Anti-NXP2-antibody-positive immune-mediated necrotizing... : Medicine (2024)

aDepartment of Rheumatology and Immunology, Peking University People's Hospital

bDepartment of Neurology, Peking University First Hospital, Beijing, China.

Correspondence: Yue Yang, Department of Rheumatology and Immunology, Peking University People's Hospital, 11 Xizhimen South St, Beijing 100044, China (e-mail: [emailprotected]).

Abbreviations: AML = acute myeloid leukemia, anti-NXP2 Ab = antinuclear matrix protein 2 antibody, DM = dermatomyositis, IIMs = idiopathic inflammatory myopathies, IMNM = immune-mediated necrotizing myopathy, MSAs = myositis-specific autoantibodies, PM = polymyositis.
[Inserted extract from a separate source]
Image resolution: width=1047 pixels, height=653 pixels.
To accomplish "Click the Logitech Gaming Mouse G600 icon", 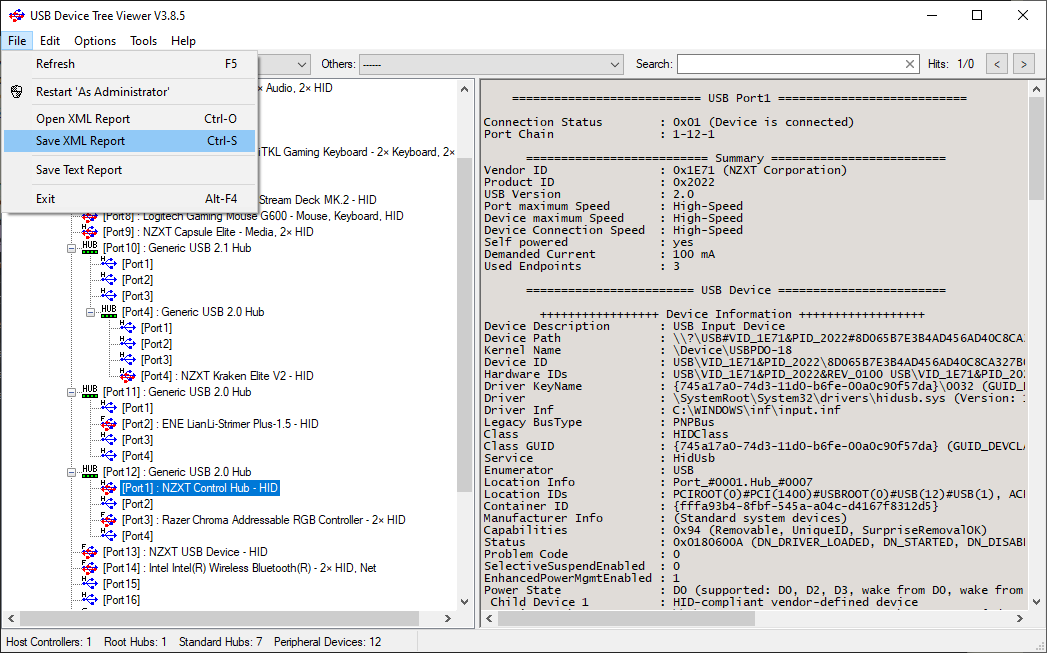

This study was approved by the Research Ethics Committees of Peking University People's Hospital. Written informed consent was given by the patient.

The authors have no funding and conflicts of interest to disclose.
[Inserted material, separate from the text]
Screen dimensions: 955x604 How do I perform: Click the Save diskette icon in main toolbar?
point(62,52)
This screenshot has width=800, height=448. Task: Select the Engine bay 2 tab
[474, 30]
This is an open access article distributed under the terms of the Creative Commons Attribution-Non Commercial-No Derivatives License 4.0 (CCBY-NC-ND), where it is permissible to download and share the work provided it is properly cited. The work cannot be changed in any way or used commercially without permission from the journal. http://creativecommons.org/licenses/by-nc-nd/4.0

Received March 29, 2018

Accepted June 20, 2018

1 Introduction

Immune-mediated necrotizing myopathy (IMNM) is a recently identified subgroup of idiopathic inflammatory myopathies (IIMs). Distinguished from polymyositis (PM) and dermatomyositis (DM), IMNM features widespread myofiber necrosis and regeneration with the absence of inflammatory cell infiltrates on muscle biopsy. Although the association between PM/DM and malignancy has been extensively reported and several myositis-specific autoantibodies (MSAs) including antinuclear matrix protein 2 antibody (anti-NXP2 Ab) have been recognized as predictors in this setting,[1] paraneoplastic IMNM is considered a relatively rare clinical entity. In this report, we describe the first case of acute myeloid leukemia (AML)-associated IMNM positive for anti-NXP2 Ab.

2 Clinical report

A 65-year-old woman presented with fatigue in June 2016. On admission, physical examination showed mild pallor. No jaundice, edema, purpura, petechiae, or ecchymosis was noted. Neurologic examination and muscle strength were normal. Laboratory data showed a white blood cell count of 2.21 × 109/L, hemoglobin 90 g/L, and platelet count 255 × 109/L. Serum biochemical parameters including creatine kinase (CK) were within the normal range. Bone marrow aspiration showed a hypercellular marrow with 40% myeloblast, which presented with cytochemical statins for peroxidase, nonspecific esterase, and sodium fluoride. Cytogenetic analysis revealed a normal karyotype. Reverse transcription-polymerase chain reaction analysis demonstrated the presence of Nucleophosmin 1 and Wilm's tumor suppressor gene1-mutated gene. The diagnosis of AML of French-American-British subtype M2 was established. Chemotherapy with mitoxantrone and cytarabine regimen was started. Complete remission was achieved 1 month later. Sequential chemotherapy with 1 course of standard-dose cytarabine followed by 3 cycles of high-dose cytarabine was administered subsequently every one and a half months. One month after her 5th course of cytarabine chemotherapy, the patient complained of muscle weakness and myalgia, which rapidly developed into disability to walk or even sit up by herself within 10 days. No change in urine volume or color was seen.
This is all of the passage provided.